### Saved entries:
┄┄┄┄┄┄

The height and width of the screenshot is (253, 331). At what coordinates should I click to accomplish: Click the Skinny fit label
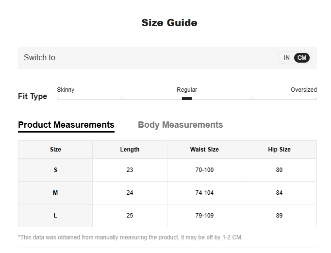(66, 90)
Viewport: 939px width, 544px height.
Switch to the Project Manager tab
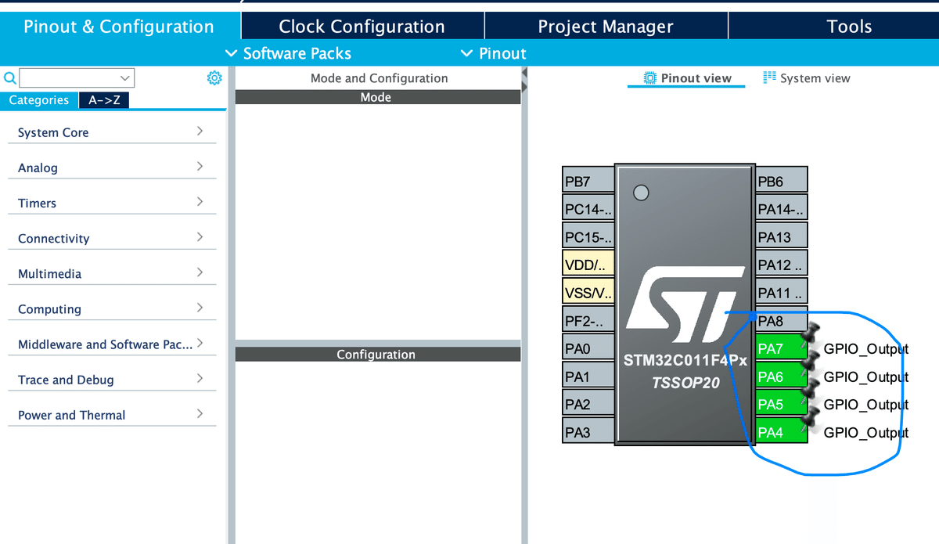606,26
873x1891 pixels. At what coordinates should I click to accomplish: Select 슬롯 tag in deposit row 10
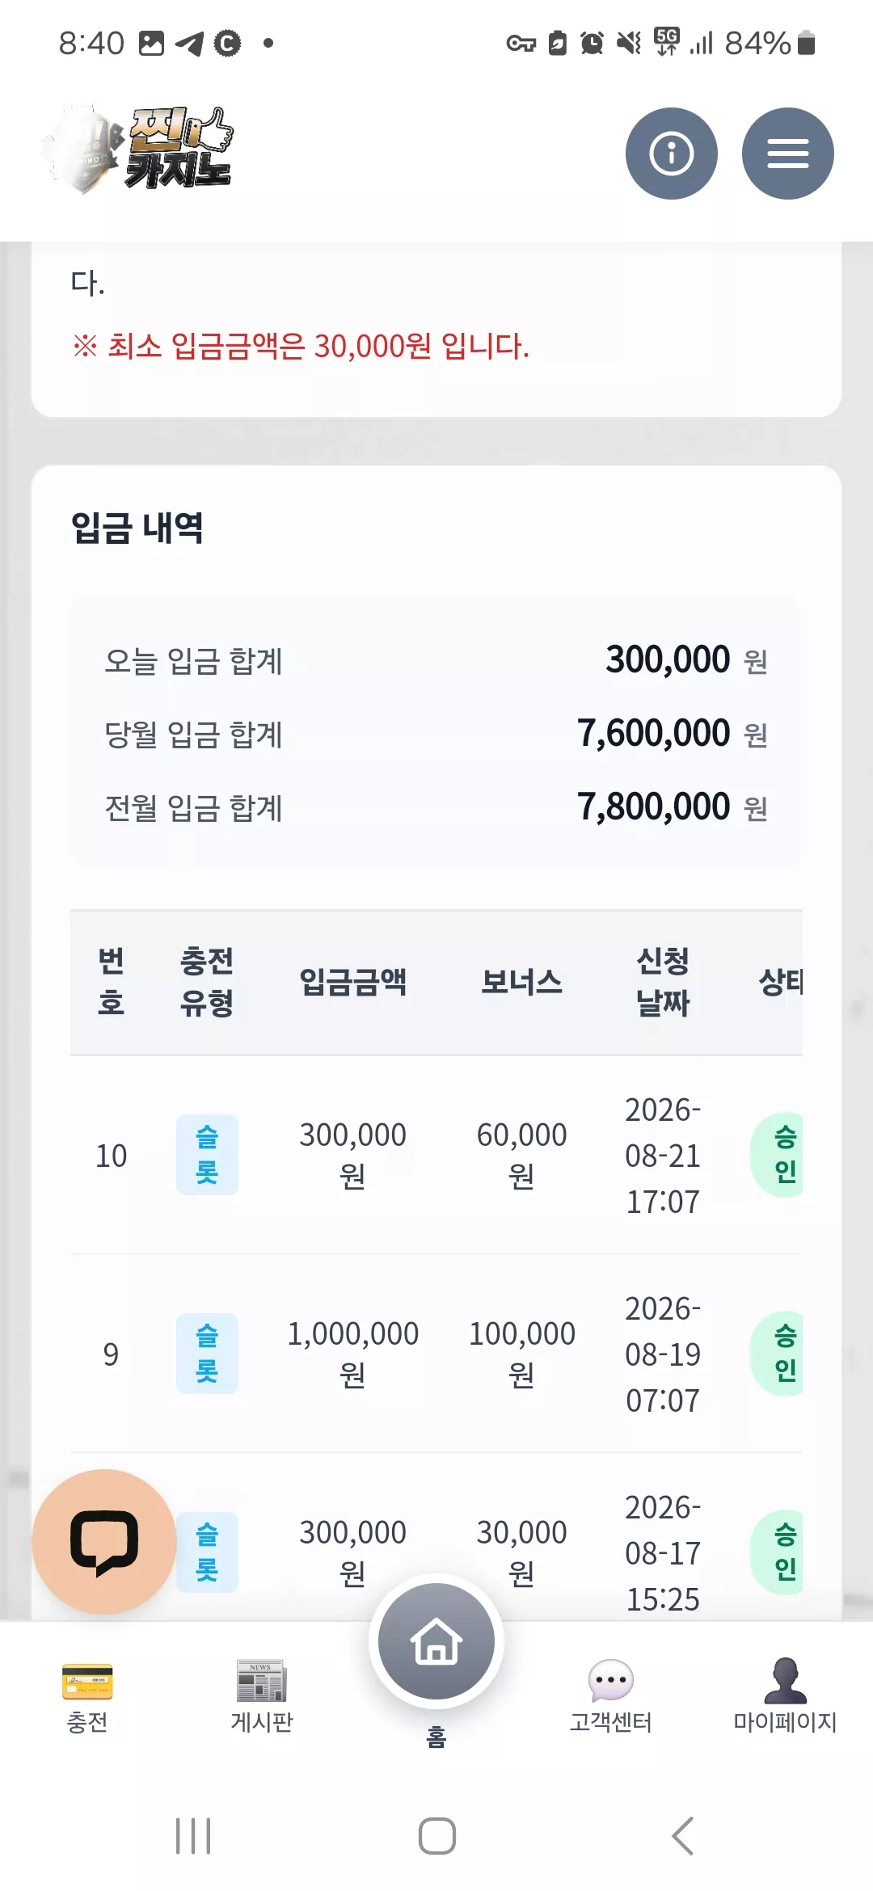(207, 1155)
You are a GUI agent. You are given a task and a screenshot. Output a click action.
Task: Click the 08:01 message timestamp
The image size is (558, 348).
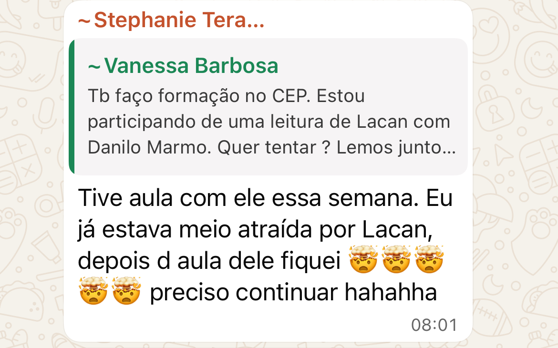coord(434,325)
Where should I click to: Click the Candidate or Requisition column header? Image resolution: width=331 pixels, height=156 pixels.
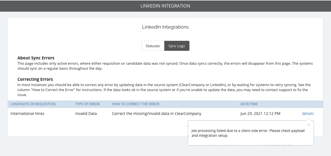click(33, 104)
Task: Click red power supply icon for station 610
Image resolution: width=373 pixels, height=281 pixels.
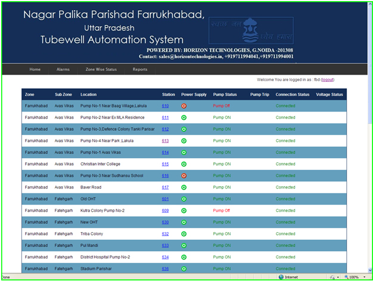Action: [x=184, y=106]
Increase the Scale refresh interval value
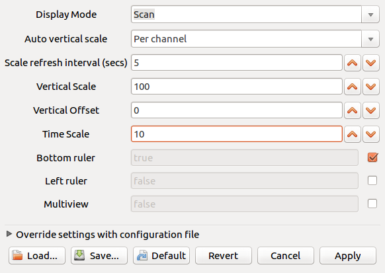This screenshot has height=273, width=385. tap(353, 63)
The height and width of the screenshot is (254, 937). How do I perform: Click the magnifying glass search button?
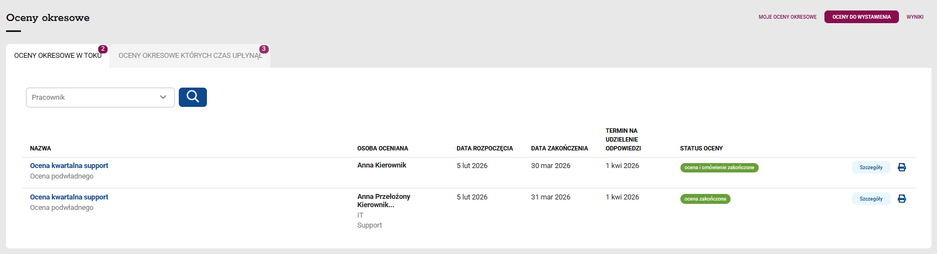[x=193, y=97]
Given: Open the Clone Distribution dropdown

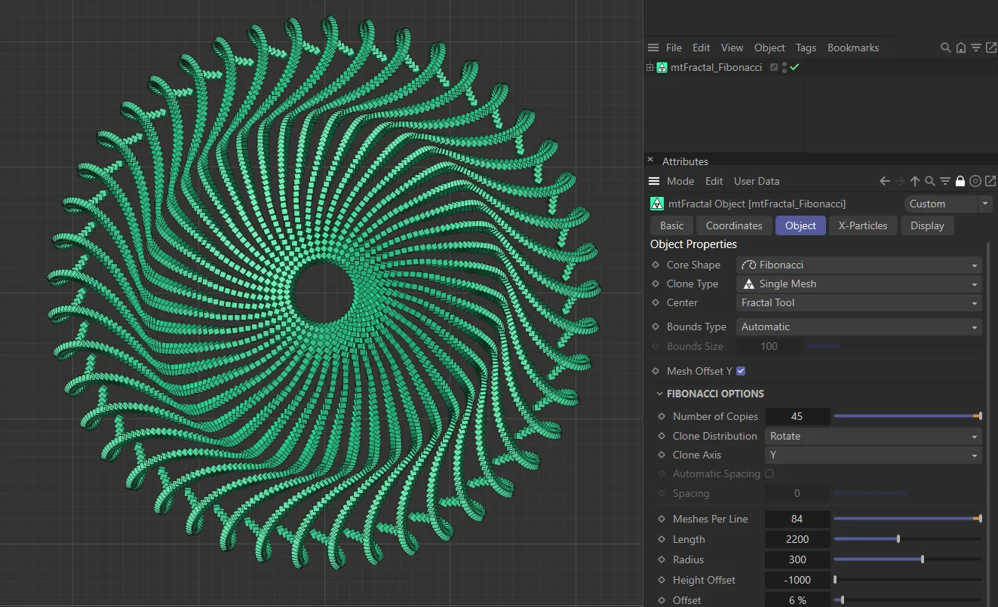Looking at the screenshot, I should tap(873, 436).
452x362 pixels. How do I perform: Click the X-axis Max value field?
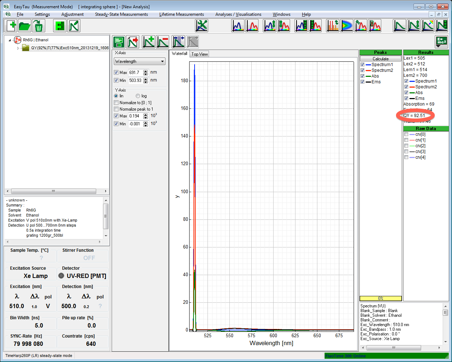(x=135, y=73)
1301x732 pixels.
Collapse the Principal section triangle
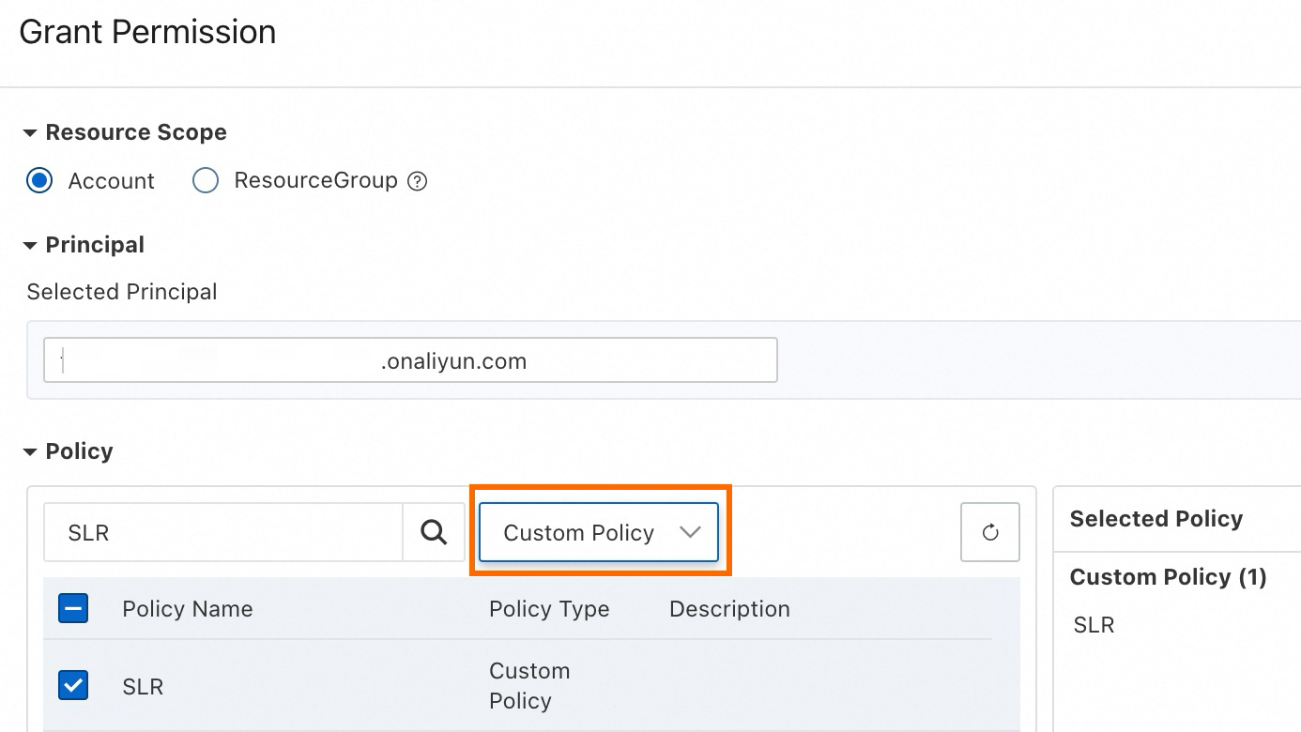tap(31, 244)
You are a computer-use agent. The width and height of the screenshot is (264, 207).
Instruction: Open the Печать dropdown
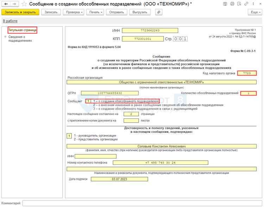(96, 12)
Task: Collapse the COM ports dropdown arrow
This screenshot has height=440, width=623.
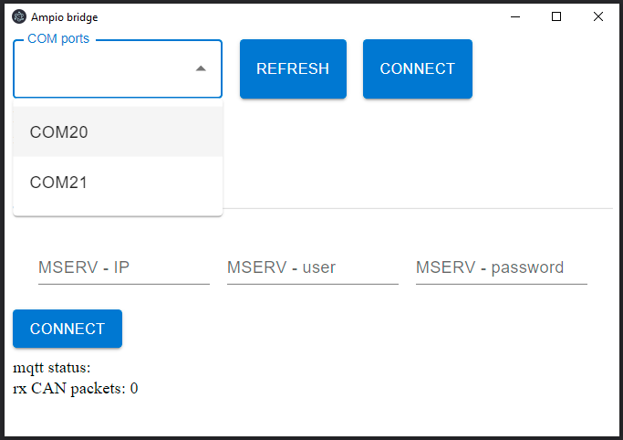Action: pyautogui.click(x=201, y=68)
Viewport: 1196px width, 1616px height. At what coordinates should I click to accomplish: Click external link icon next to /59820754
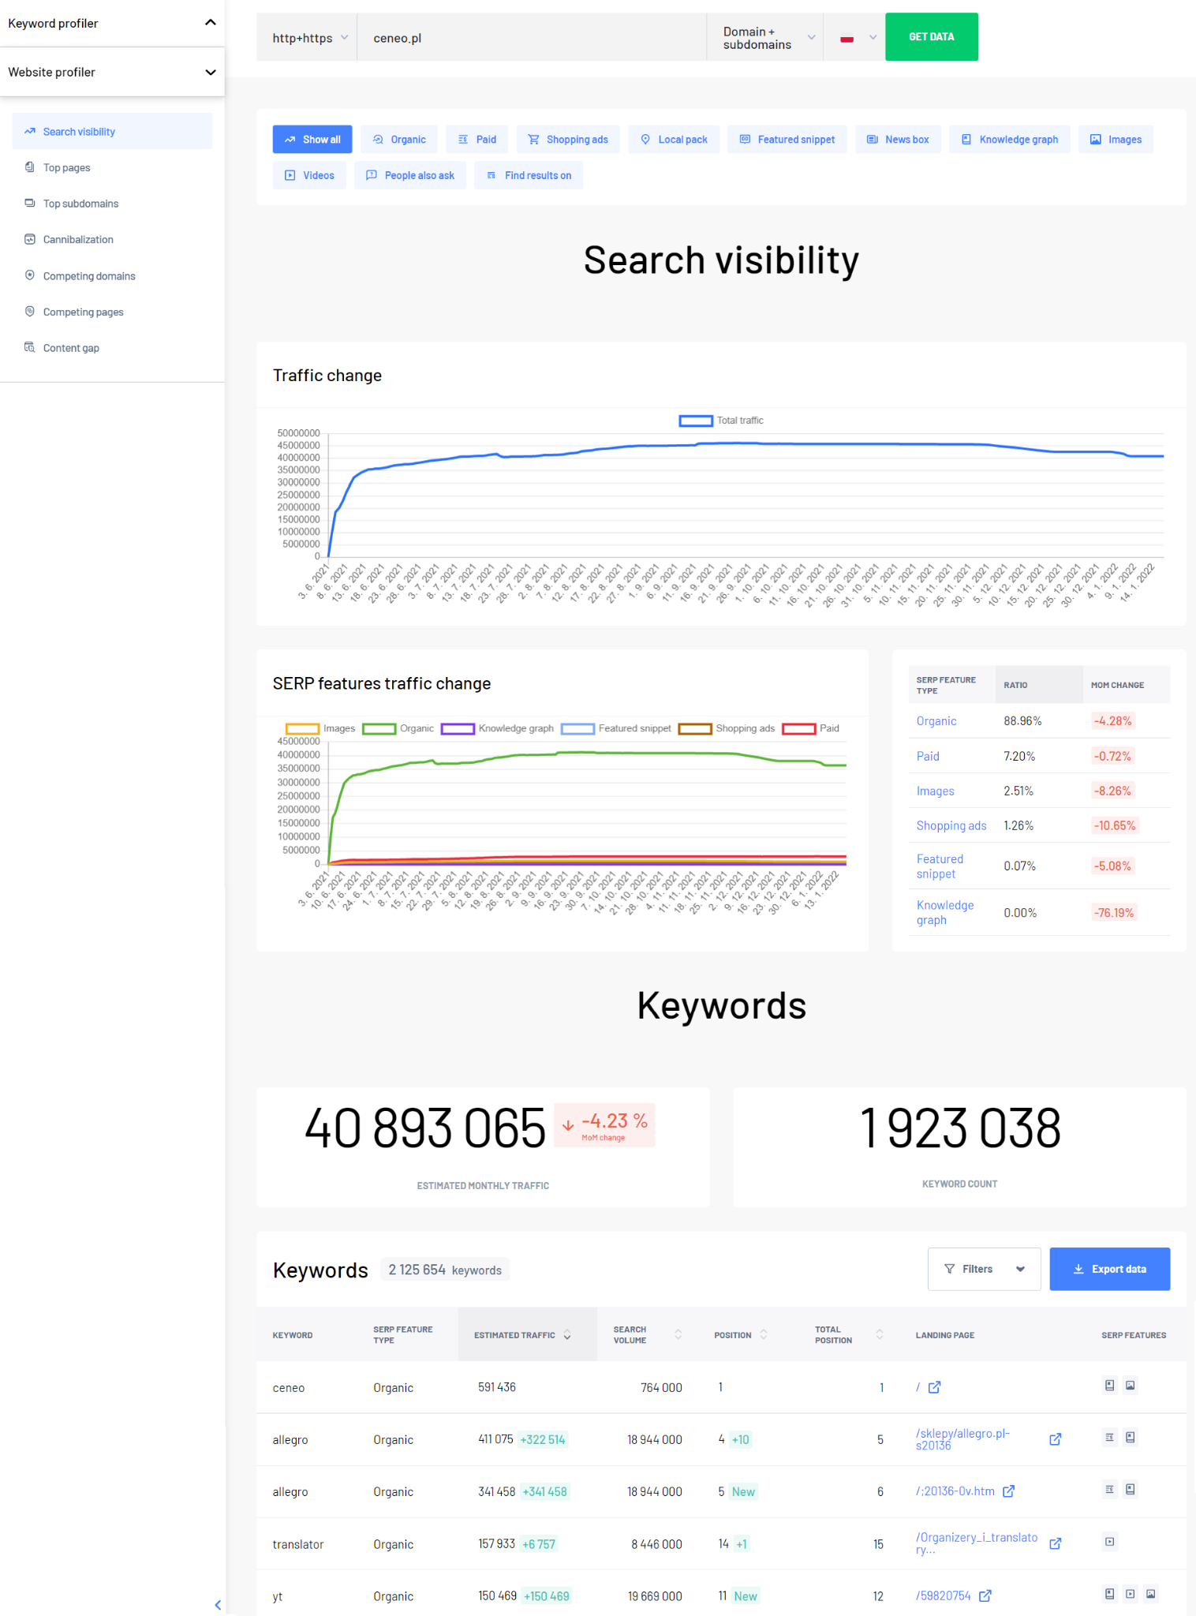coord(985,1595)
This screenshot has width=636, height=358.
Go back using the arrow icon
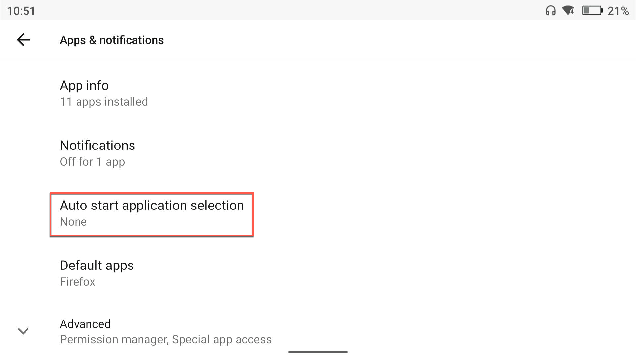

┄┄┄┄┄┄

### Problem to solve:
Reproduce each entry above word for word. Pictures are not part of the copy.

### Answer to the exercise:
The height and width of the screenshot is (253, 331). At what coordinates should I click to accomplish: Click the Skinny fit label
(66, 90)
Viewport: 939px width, 544px height.
Switch to the Project Manager tab
606,26
873x1891 pixels. At what coordinates should I click to accomplish: Select 슬롯 tag in deposit row 10
(207, 1155)
You are a GUI agent. You are given a task and a screenshot. Output a click action.
Task: Click the 08:01 message timestamp
The image size is (558, 348).
coord(434,325)
Where should I click to: Click the Candidate or Requisition column header? Image resolution: width=331 pixels, height=156 pixels.
click(33, 104)
Task: Click red power supply icon for station 610
Image resolution: width=373 pixels, height=281 pixels.
Action: [x=184, y=106]
Increase the Scale refresh interval value
This screenshot has height=273, width=385. tap(353, 63)
The height and width of the screenshot is (254, 937). How do I perform: Click the magnifying glass search button?
[x=193, y=97]
Given: Open the Clone Distribution dropdown

Looking at the screenshot, I should tap(873, 436).
452x362 pixels. How do I perform: Click the X-axis Max value field?
(x=135, y=73)
1301x732 pixels.
Collapse the Principal section triangle
tap(31, 244)
You are a computer-use agent. The width and height of the screenshot is (264, 207).
Instruction: Open the Печать dropdown
(96, 12)
Task: Collapse the COM ports dropdown arrow
This screenshot has height=440, width=623.
Action: pyautogui.click(x=201, y=68)
Viewport: 1196px width, 1616px height. At what coordinates should I click to accomplish: Click external link icon next to /59820754
coord(985,1595)
This screenshot has width=636, height=358.
Go back using the arrow icon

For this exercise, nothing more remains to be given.